Benfica: uma nova política desportiva

 
Fechado o mercado em Janeiro volto a um assunto que aflorei no meu primeiro post no blog, desta vez com novos elementos para analisar. De repente, e sem qualquer aviso prévio, o Benfica parece ter decidido mudar a sua estratégia de actuação no mercado de jogadores. Depois de nos últimos anos, as baterias terem estado apontadas maioritariamente para a América do Sul e para o país vizinho, com a aposta a recair em jogadores já valorizados no seu campeonato de origem, os encarnados parecem agora ter escolhido um modus operandi diferente: apostar em jovens jogadores - sem olhar a nacionalidades - com potencial e a baixo custo, não deixando de os contratar tendo em conta as prioridades mais imediatas da equipa. 

Não tendo sido explicada, não se sabe a que se deve exactamente esta viragem na política desportiva do clube.
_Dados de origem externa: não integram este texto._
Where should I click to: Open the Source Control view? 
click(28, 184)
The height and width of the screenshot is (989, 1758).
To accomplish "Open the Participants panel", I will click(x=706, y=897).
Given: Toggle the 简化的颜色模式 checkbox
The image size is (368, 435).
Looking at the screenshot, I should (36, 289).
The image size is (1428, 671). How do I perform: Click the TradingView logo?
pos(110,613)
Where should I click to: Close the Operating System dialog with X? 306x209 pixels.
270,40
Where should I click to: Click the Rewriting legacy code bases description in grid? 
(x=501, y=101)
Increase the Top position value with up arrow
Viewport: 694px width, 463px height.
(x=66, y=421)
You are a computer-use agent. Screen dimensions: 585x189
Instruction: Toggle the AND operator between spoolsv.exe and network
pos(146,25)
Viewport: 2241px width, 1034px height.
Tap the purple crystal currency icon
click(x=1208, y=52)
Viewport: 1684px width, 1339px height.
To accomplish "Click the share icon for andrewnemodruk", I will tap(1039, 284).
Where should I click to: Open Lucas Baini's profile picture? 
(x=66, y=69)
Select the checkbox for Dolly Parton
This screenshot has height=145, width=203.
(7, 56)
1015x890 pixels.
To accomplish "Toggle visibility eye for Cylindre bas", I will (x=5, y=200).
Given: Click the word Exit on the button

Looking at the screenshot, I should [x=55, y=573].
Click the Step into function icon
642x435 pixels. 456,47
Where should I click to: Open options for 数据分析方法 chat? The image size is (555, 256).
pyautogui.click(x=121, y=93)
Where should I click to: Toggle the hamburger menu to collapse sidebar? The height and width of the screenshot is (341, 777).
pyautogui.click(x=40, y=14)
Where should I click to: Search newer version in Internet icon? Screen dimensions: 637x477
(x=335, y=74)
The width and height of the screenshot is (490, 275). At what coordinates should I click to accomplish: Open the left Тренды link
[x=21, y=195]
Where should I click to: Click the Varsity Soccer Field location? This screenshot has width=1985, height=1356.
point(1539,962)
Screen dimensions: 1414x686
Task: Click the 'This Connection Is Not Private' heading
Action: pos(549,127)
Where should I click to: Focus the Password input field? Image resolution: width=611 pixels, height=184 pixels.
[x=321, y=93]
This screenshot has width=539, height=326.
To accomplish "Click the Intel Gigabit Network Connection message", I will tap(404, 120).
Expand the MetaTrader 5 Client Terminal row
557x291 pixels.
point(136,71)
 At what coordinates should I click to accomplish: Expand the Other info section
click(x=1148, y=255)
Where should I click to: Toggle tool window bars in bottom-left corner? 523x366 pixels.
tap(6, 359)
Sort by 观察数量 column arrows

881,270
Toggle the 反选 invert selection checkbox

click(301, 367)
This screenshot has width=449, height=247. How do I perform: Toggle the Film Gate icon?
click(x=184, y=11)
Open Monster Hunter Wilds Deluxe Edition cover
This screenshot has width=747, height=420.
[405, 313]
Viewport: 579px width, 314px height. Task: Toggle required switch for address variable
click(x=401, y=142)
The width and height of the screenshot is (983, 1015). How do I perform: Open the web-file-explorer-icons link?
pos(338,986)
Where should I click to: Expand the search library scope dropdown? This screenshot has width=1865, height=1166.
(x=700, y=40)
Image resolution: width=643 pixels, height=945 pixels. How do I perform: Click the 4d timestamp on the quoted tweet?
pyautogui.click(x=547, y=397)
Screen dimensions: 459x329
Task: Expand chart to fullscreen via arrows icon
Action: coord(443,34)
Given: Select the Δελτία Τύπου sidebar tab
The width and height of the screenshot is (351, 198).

Do meu ponto de vista, a mudança é necessária, já que o continuar com o despesismo que tem sido o mercado benfiquista nos últimos anos é de todo impensável. Seria bom sinal se esta decisão de cortar com o passado recente fosse o resultado de uma análise estrutural cuidada do que é o Benfica de hoje, assente em premissas muito claras daquilo que se quer para o futuro: maior equilíbrio nas contas pondo travão ao endividamento da SAD - alinhando ao lado da UEFA em eventuais novas regras de fair play financeiro - e intenção de manter o clube numa linha crescente de sucesso desportivo - necessário para garantir receitas e obrigatório tendo em conta o passado glorioso da instituição.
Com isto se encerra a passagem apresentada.